"""
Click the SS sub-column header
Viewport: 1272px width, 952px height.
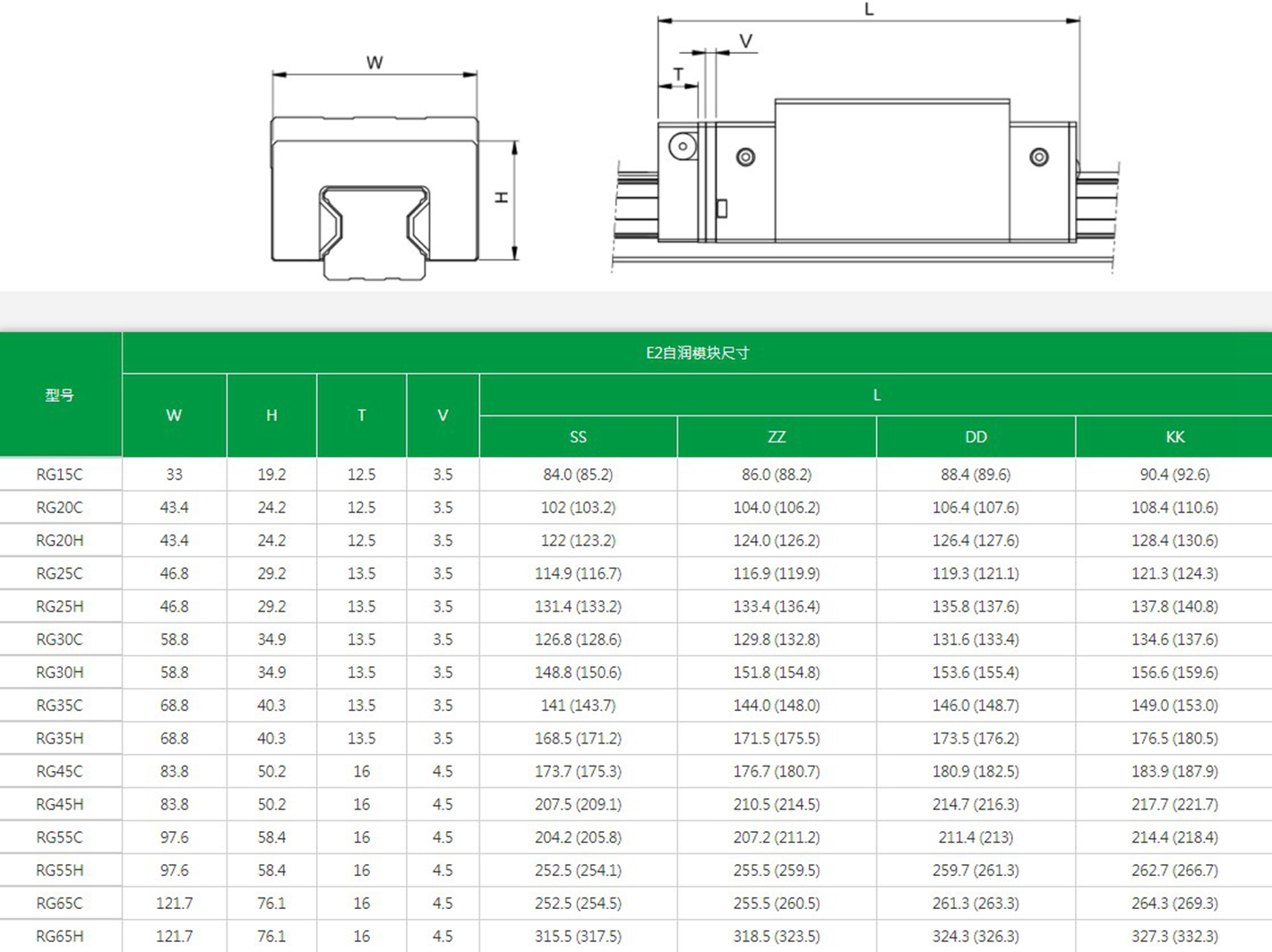[x=578, y=437]
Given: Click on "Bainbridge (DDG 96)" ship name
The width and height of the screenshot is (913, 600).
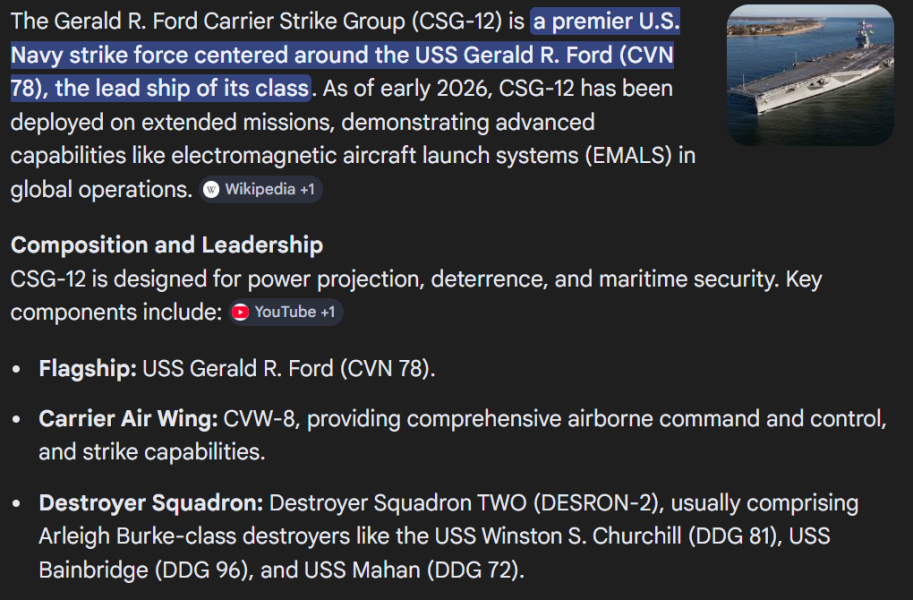Looking at the screenshot, I should pos(130,570).
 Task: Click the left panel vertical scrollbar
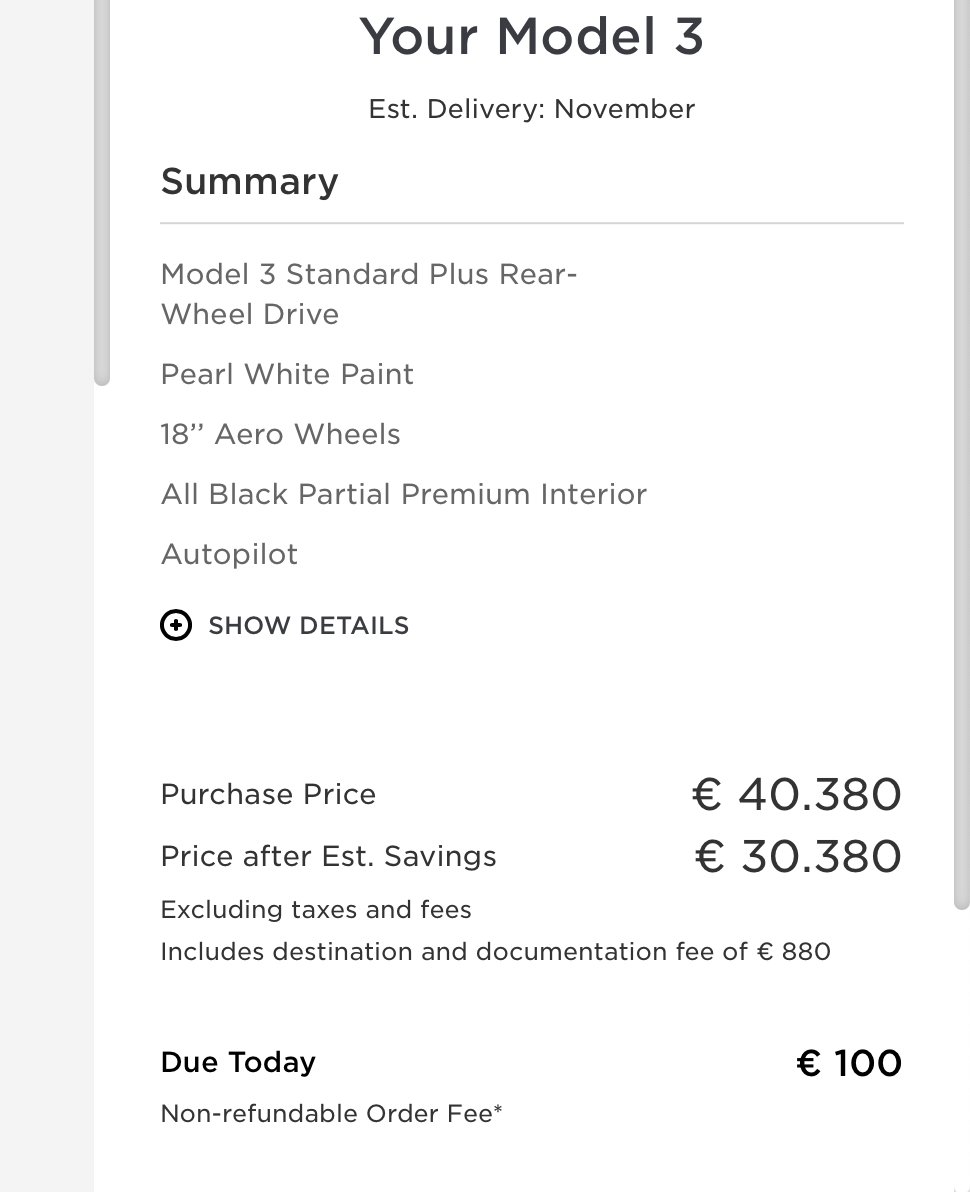tap(101, 190)
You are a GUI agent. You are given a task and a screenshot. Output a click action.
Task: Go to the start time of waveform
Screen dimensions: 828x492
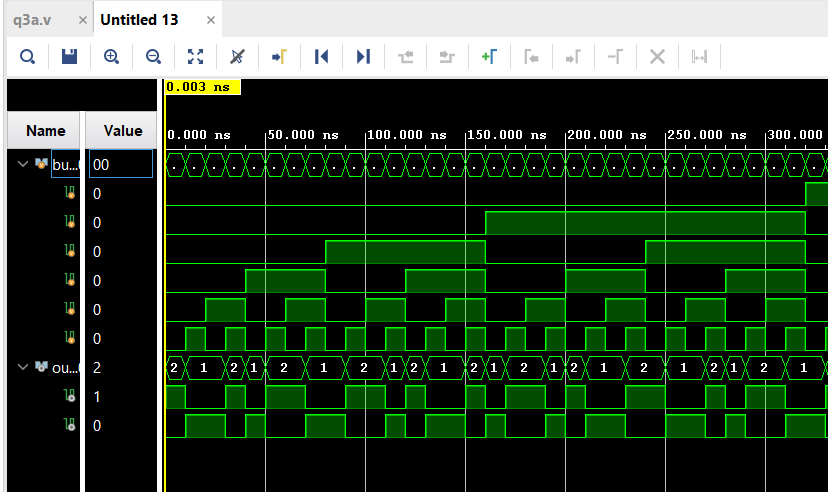[321, 57]
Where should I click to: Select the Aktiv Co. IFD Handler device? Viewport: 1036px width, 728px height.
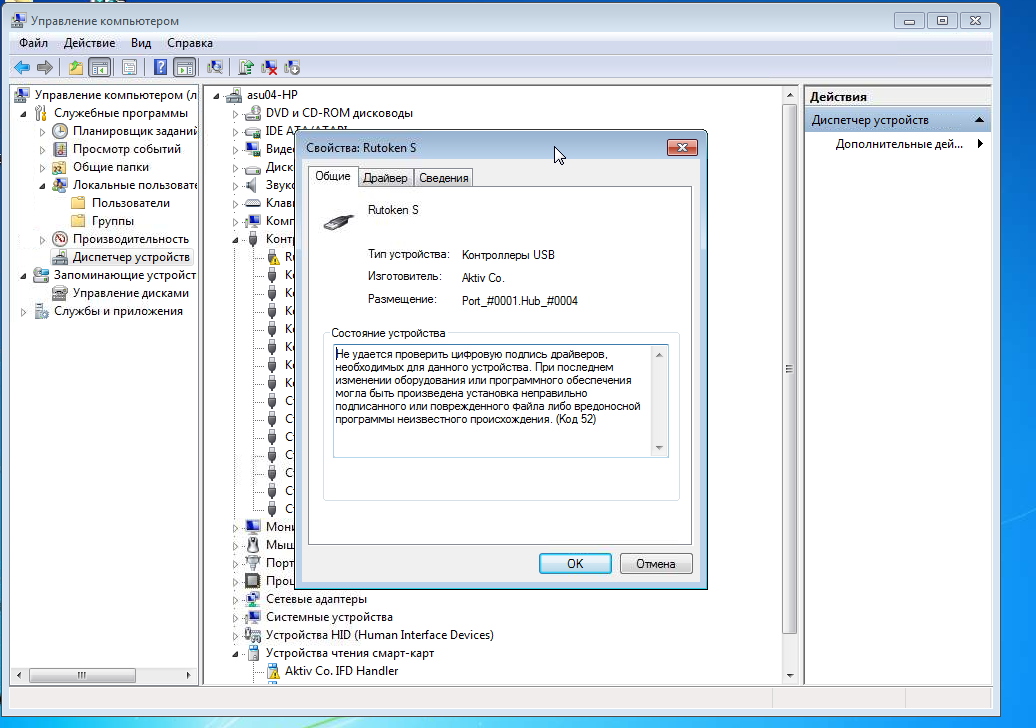pos(341,671)
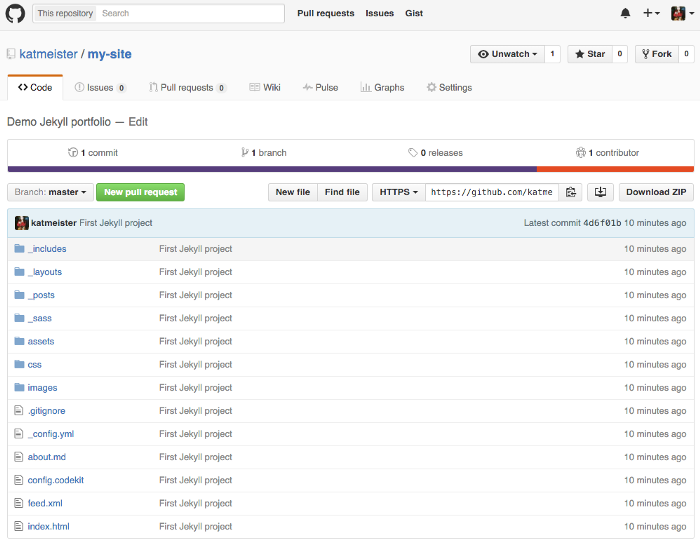Open the plus create-new dropdown
The height and width of the screenshot is (542, 700).
pos(651,13)
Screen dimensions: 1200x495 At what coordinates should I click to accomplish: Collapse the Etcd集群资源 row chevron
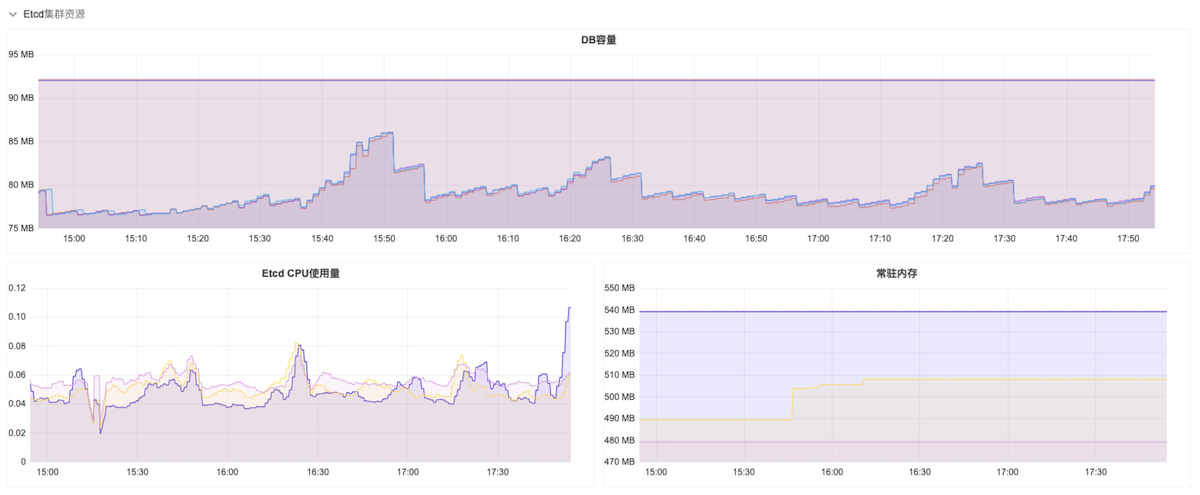tap(13, 14)
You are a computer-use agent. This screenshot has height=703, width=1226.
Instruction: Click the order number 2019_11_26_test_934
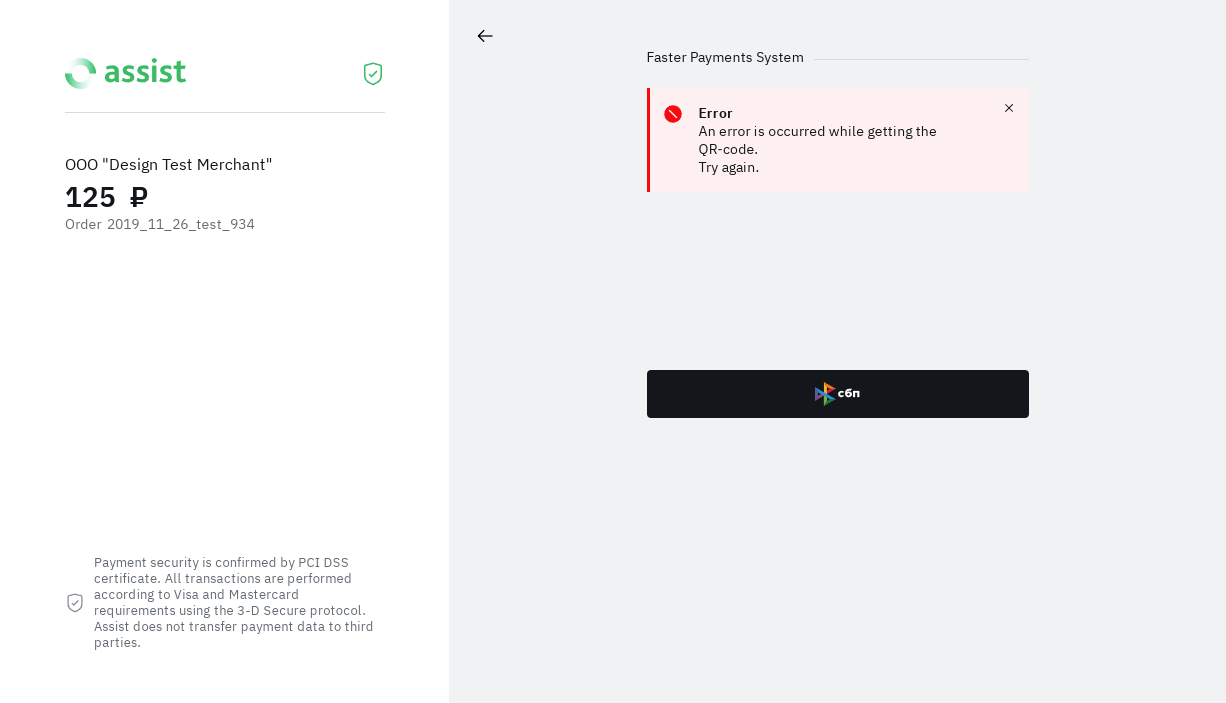[181, 224]
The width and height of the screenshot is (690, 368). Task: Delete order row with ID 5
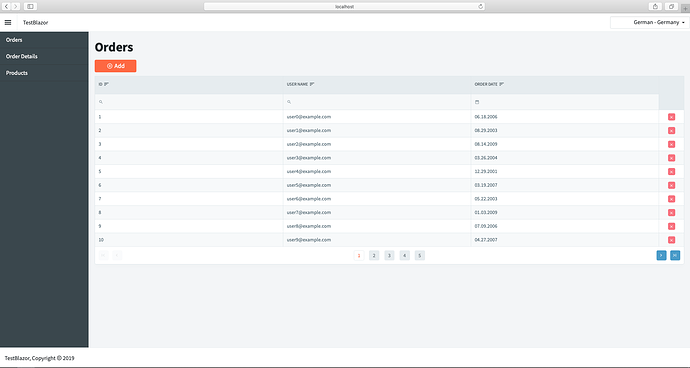click(x=671, y=171)
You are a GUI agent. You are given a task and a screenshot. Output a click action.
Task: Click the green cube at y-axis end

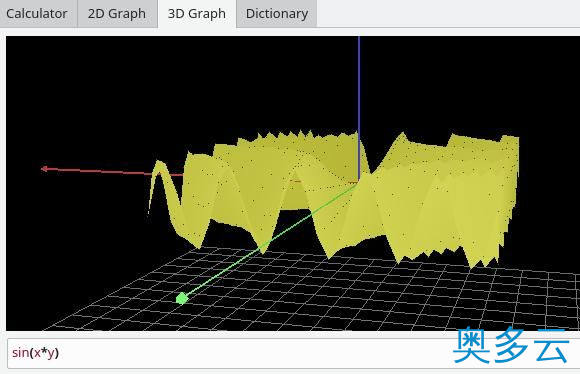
"""
◆ **Task**
Each entry above must be restated word for word; the pictures stay out of the copy.

◆ **Task response**
Click the SS sub-column header
Viewport: 1272px width, 952px height.
[x=578, y=437]
Given: Click on "Bainbridge (DDG 96)" ship name
The width and height of the screenshot is (913, 600).
Looking at the screenshot, I should pos(130,570).
 Task: Click the left panel vertical scrollbar
tap(101, 190)
You are a GUI agent. You are given a task and a screenshot. Output a click action.
Task: Go to the start time of waveform
Screen dimensions: 828x492
[321, 57]
Where should I click to: Select the Aktiv Co. IFD Handler device? Viewport: 1036px width, 728px height.
pos(341,671)
Open the plus create-new dropdown
The height and width of the screenshot is (542, 700).
pos(651,13)
Screen dimensions: 1200x495 At what coordinates should I click to accomplish: Collapse the Etcd集群资源 row chevron
tap(13, 14)
You are a computer-use agent. This screenshot has height=703, width=1226.
Instruction: Click the order number 2019_11_26_test_934
[181, 224]
The width and height of the screenshot is (690, 368). Task: Delete order row with ID 5
click(x=671, y=171)
You are a GUI agent. You are given a task and a screenshot. Output a click action.
Task: Click the green cube at y-axis end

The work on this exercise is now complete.